Public health authorities confined Mary Mallon in quarantine for life, very harsh treatment, perhaps a violation of her civil rights.

Did "confined" mean locked up? If so, why did they lock her up? Was it because she to work in the food industry, thereby putting others at risk of contracting typhoid? And who says her civil rights were violated? I'm not challenging the POV, mind you; merely asking that it be attributed to its source. --Ed Poor 06:54 Aug 14, 2002 (PDT)

She was forced to live in a cottage on an island in the East River. In 1938 when she died there were several hundred other carriers in New York City. Her harsh treatment resulted partly from her brief return to cooking in 1915 using an alias as well as from the notoriety of her case. The complete story and an analysis of the civil rights issues are covered in the further reading. The contemporary relevance of the civil rights issue derives partly from the HIV epidemic User:Fredbauder

A site favored by User:Montrealais says:

In 1910, promising to remain a laundress and never return to cooking, Mary was released. She changed her name to Mary Brown and got a job as a cook. For the next five years, she went through a series of kitchens, spreading illness and death, keeping one step ahead of the frustrated Dr. Soper. In 1915, a serious epidemic of typhoid erupted among the staff of New York's Sloan Hospital for Women, with twenty five cases and two deaths. City health authorities investigated, learning that a portly Irish-American woman had suddenly disappeared from the kitchen help. The police tracked her to an estate on Long Island. This time she went meekly. [1]

Ed Poor's latest edition leads nicely into the civil rights question as the next page is "Can the government do this?" Might be a nice link to quarantine.

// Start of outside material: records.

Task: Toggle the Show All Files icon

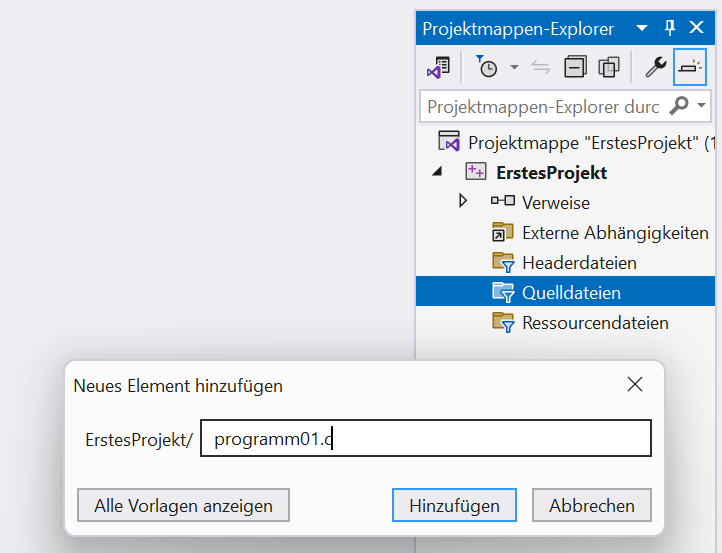Action: pyautogui.click(x=608, y=68)
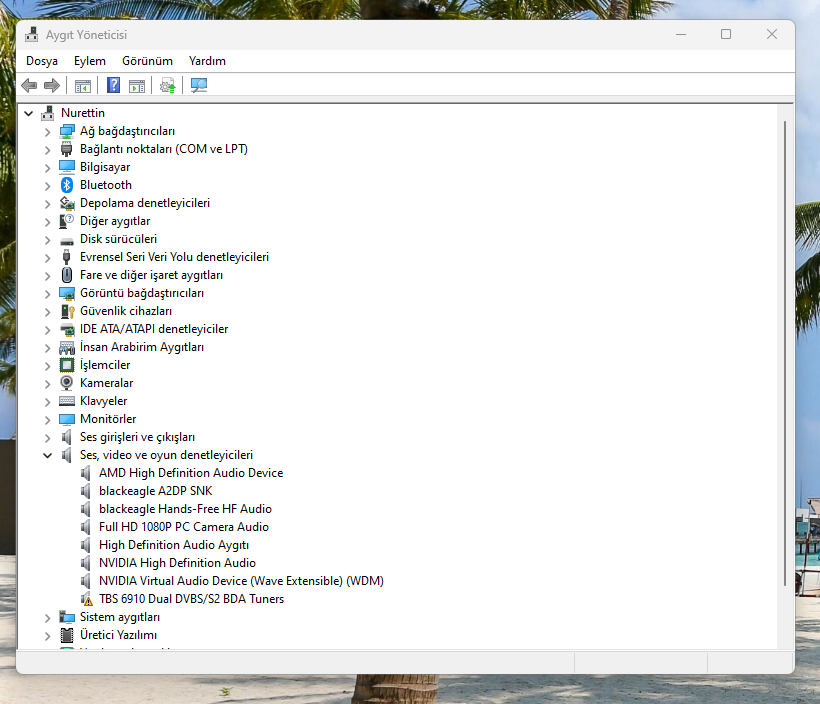Click the show/hide console tree icon
This screenshot has width=820, height=704.
(x=83, y=86)
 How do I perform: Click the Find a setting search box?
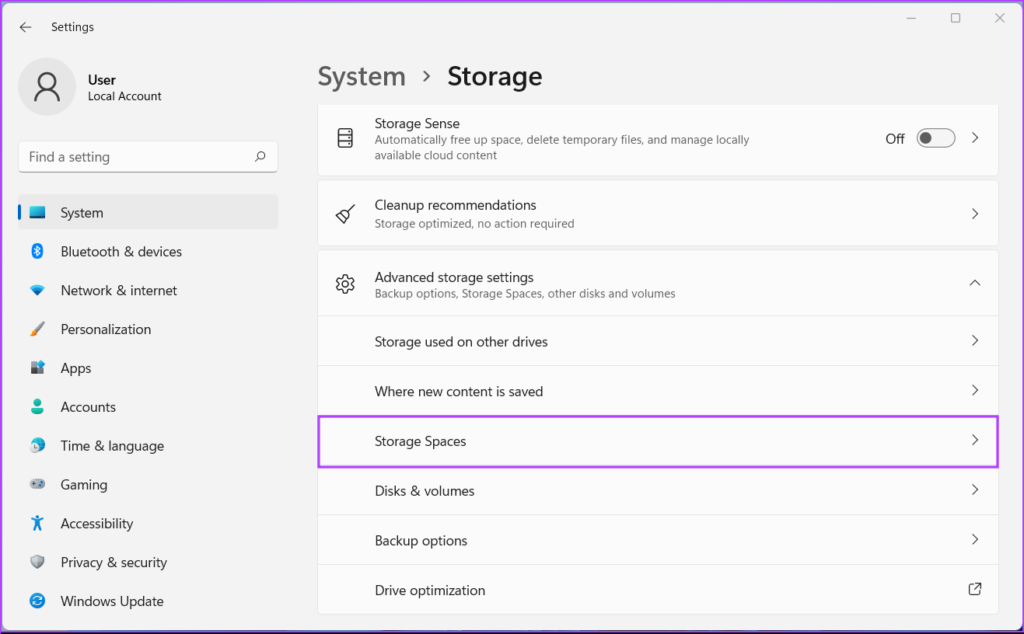[138, 157]
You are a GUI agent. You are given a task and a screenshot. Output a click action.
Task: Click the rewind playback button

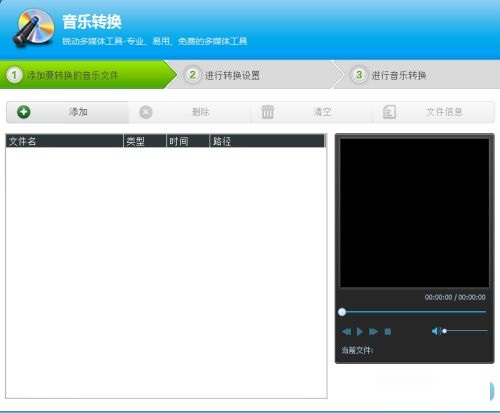click(347, 332)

The article on Typhoid mentions her and states that she died from a stroke. One of the articles seems to be in error.

Locking her up was perfectly justified. She wasn't quarantined because she had typhoid; she was quarantined because she had typhoid and refused to change her behavior so as to stop infecting people. To her dying day, she refused to accept that she was a carrier. Her thinking was that there was no way should could carry a disease while not showing symptoms of it herself, and no matter how many times it was explained to her, she would not believe it. She was released on condition that she not work in food preparation, and when she violated that condition people died. It's a sad case, but what was the alternative? Letting this woman run around and kill people? —Chowbok 19:12, 16 March 2006 (UTC)[reply]

208.57.68.160 23:19, 16 February 2006 (UTC)Can there be any benefit from adding a link between this article and the one on Index Case (A.K.A. Patient Zero) due to the similarity between Mary and one of the accepted uses of the term? - Ben[reply]

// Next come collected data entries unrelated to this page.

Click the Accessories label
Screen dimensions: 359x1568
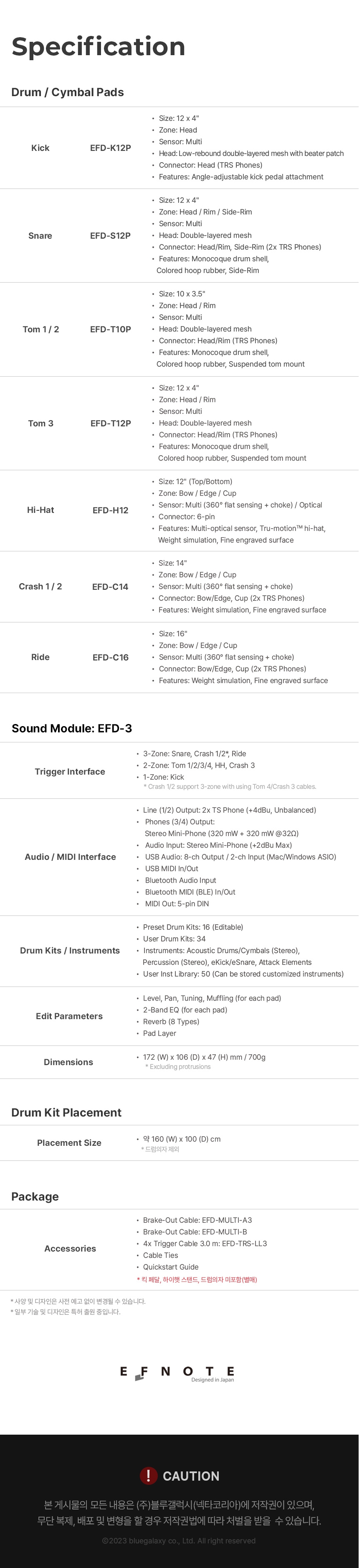70,1249
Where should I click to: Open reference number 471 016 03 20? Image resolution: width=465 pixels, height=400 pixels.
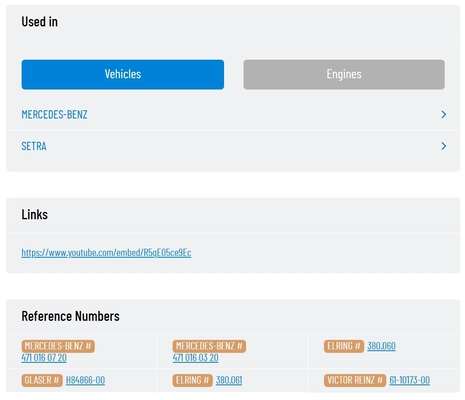coord(195,358)
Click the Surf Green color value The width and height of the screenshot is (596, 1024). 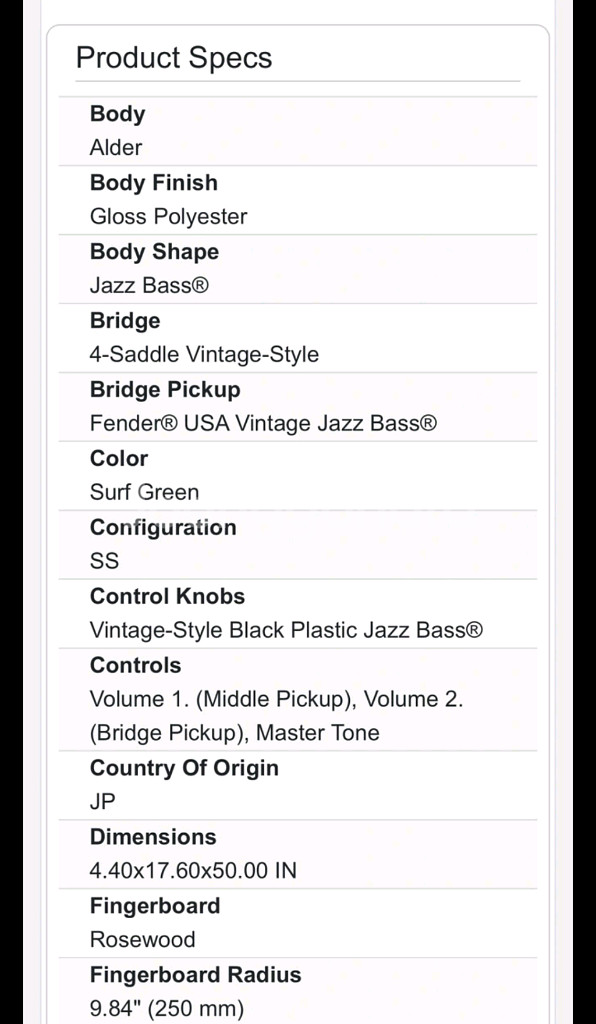click(x=144, y=492)

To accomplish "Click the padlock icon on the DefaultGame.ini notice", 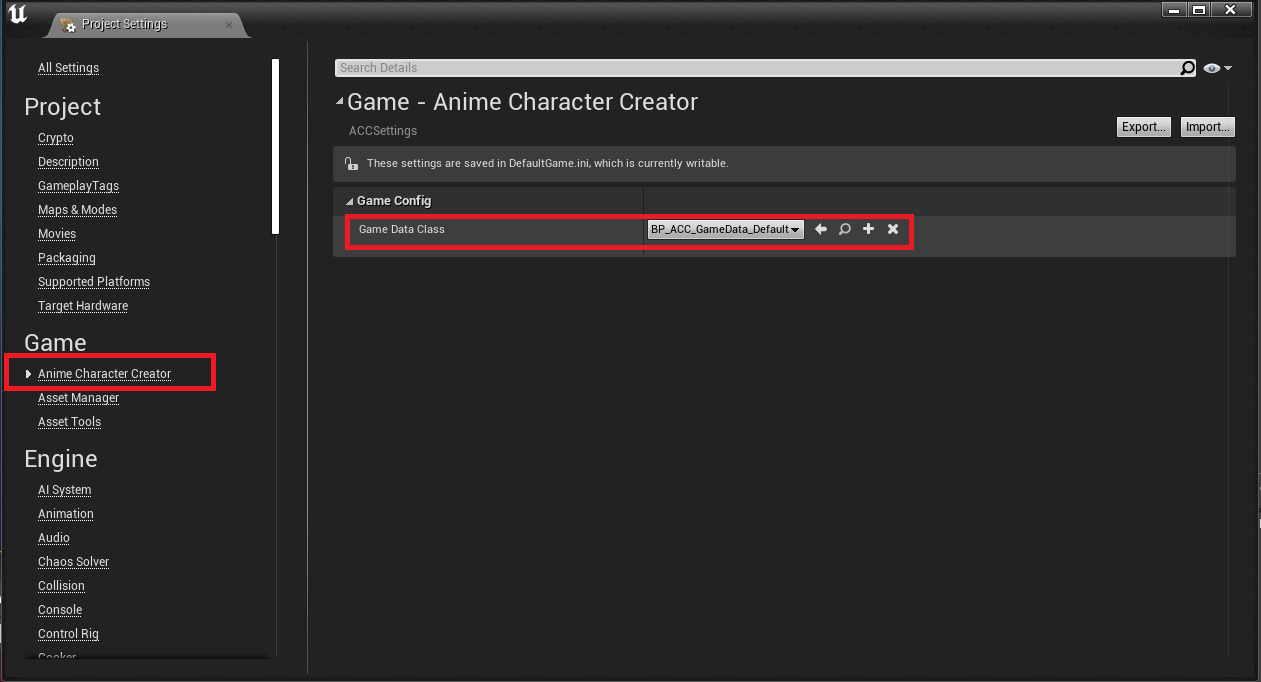I will [351, 163].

Can we get a total count (or at least a close approximate) of the number of people she infected in the first paragraph? Mazin07

I've never edited before... Maybe someone could link this to Epidemiology since this was an early example of that science.

I added 2 ISBNs from later editions of the 1939 book in the further reading list, there is no ISBN for the 1939 edition as the standard did not exist then (I don't see a way of linking from LCCN). Linking to WorldCat Libraries via WCPA will get you all editions of the book via the Editions tab. 65.186.89.78 05:27, 31 July 2006 (UTC)[reply]

This Article Needs a Re-Write

It's a good base, but very inconsistent with information, and does not reference much of it's content. The writing style is off. For example it says she died of pneumonia, where many say stroke. And of her death, she was "incinerated"? Perhaps, but most people would say, "cremated"... Jake b 04:02, 31 May 2006 (UTC)[reply]

Photo: Mary Mallon in a hospital bed during her first quarantine

I think it is worth adding in the caption for the picture called "Mary Mallon in a hospital bed during her first quarantine" the location of Mary Mallon in the photo. Is she the lady in the left foreground or second back?